I'd like to see more star fades in and out à la Homer Simpson. Make it happen, youshitz.


----------



## smauk2 (Jun 24, 2009)

Bomb Flow TV Episode #3 California on Vimeo

BombFlow Episode 3


----------



## mikesong (Jan 27, 2011)

Best one yet in my opinion. Good call on the tunes


----------



## smauk2 (Jun 24, 2009)

Bomb Flow TV Episode #4 British Columbia on Vimeo

At last! Better late than never.


----------



## brandob9 (Jun 13, 2010)

smauk2 said:


> Bomb Flow TV Episode #4 British Columbia on Vimeo
> 
> At last! Better late than never.


Crap, there went my morning.


----------



## Chief Niwot (Oct 13, 2003)

These guys amaze me. I wonder how many injuries and boats that they go through?


----------



## yetigonecrazy (May 23, 2005)

Love it!! This one is just as good as the rest of them

Thanks again x one hundred and thirty one, fellas. Such amazing work for a free movie!

I'm not sure which is better: PacNW Fred, who is "lookin' intense with the mustache", or Canadian Fred, who's "gonna fire up some stouts, eh?"

And if you still havent watched the videos go do it RIGHT NOW. There's over two hours worth of free, well made, super sick eXtReMe kayak porn waiting for you!


----------



## craporadon (Feb 27, 2006)

Definitely the best vids being made right now. Boat companies should wake up and Pay these bitches! They don't even have a boat sponsor in the opening credits. Sad there is just no money in it. Only complaint is they show the same drop over and over and over and over. Sometimes it felt like watching the Green Race. Each drop just needs 1 shot from the top and 1 from the bottom. Also not much new stuff, all just classics that have been run for years, where are the First D's? Just being ultra-critical though, BF is definitely the best flicks happening right now. And it's free.


----------



## blutzski (Mar 31, 2004)

> [Task directions]: From the forum thread about the Bomb Flow TV episodes, extract the stretch from "And if you still" through "And it's free.". Rely only on the forum thread above.

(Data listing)
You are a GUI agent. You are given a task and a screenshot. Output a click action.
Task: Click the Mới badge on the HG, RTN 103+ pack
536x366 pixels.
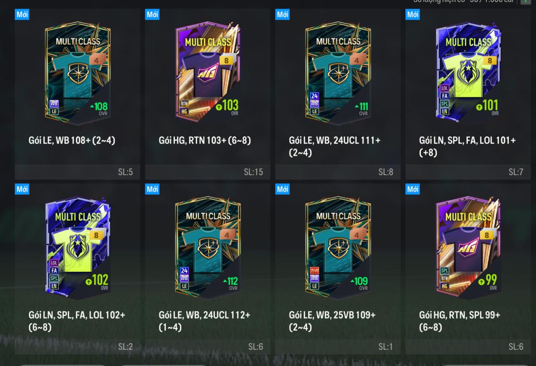pos(152,14)
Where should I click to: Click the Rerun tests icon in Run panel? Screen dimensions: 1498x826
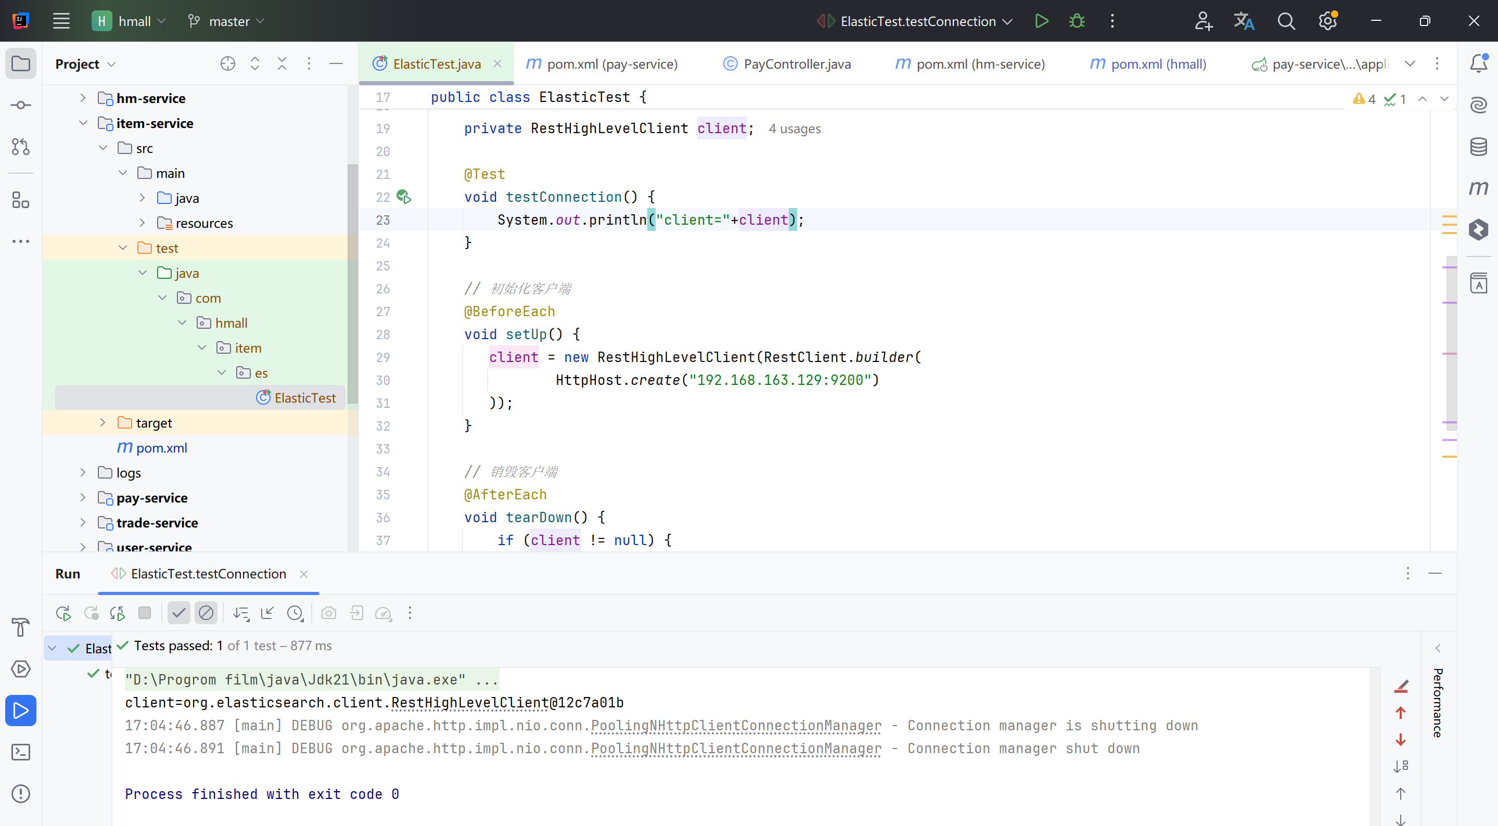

> [Result of this exercise]:
And if you still havent watched the videos go do it RIGHT NOW. There's over two hours worth of free, well made, super sick eXtReMe kayak porn waiting for you!


----------



## craporadon (Feb 27, 2006)

Definitely the best vids being made right now. Boat companies should wake up and Pay these bitches! They don't even have a boat sponsor in the opening credits. Sad there is just no money in it. Only complaint is they show the same drop over and over and over and over. Sometimes it felt like watching the Green Race. Each drop just needs 1 shot from the top and 1 from the bottom. Also not much new stuff, all just classics that have been run for years, where are the First D's? Just being ultra-critical though, BF is definitely the best flicks happening right now. And it's free.